• _Your instructions_:
Rewrite the items from the beginning through the line containing "I will coord(188,861).", swapping "Detectors" for "Sensors" and leaving everything else unchanged.

──────── Dataset ────────

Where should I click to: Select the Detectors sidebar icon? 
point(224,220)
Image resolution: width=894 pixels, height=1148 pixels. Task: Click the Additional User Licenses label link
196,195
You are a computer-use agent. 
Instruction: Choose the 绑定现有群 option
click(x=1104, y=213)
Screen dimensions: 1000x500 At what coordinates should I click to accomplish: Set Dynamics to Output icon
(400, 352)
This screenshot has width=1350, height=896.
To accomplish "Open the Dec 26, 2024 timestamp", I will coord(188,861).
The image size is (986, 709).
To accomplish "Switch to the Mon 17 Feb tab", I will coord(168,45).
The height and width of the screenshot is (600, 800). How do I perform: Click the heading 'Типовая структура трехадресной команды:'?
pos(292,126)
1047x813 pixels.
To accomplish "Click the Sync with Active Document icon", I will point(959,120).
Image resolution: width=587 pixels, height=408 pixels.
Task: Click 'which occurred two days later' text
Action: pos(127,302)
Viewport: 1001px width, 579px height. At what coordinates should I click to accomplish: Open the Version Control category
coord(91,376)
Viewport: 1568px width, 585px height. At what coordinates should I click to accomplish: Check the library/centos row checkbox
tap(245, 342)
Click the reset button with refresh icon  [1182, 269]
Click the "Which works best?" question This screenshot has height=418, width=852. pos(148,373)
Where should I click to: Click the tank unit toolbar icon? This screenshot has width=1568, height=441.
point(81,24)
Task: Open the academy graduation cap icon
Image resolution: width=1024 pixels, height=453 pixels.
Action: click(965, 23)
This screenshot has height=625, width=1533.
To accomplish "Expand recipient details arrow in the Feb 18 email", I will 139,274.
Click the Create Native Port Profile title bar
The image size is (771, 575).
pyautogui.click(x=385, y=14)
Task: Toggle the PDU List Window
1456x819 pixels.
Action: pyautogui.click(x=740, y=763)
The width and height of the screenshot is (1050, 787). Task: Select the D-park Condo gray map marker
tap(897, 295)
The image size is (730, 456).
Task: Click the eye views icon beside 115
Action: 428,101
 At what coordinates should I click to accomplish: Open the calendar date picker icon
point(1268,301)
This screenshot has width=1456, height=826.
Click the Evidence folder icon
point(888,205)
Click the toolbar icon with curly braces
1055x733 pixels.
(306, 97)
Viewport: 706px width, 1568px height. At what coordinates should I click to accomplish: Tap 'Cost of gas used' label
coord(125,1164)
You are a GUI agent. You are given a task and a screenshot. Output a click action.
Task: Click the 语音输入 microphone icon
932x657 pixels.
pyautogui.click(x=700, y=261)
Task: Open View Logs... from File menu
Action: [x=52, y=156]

────────

• _Exercise result_:
Where should I click to: Select the Sensors sidebar icon? 
point(224,220)
Image resolution: width=894 pixels, height=1148 pixels. Task: Click the Additional User Licenses label link
196,195
You are a computer-use agent. 
Instruction: Choose the 绑定现有群 option
click(x=1104, y=213)
Screen dimensions: 1000x500 At what coordinates should I click to accomplish: Set Dynamics to Output icon
(400, 352)
This screenshot has width=1350, height=896.
To accomplish "Open the Dec 26, 2024 timestamp", I will coord(188,861).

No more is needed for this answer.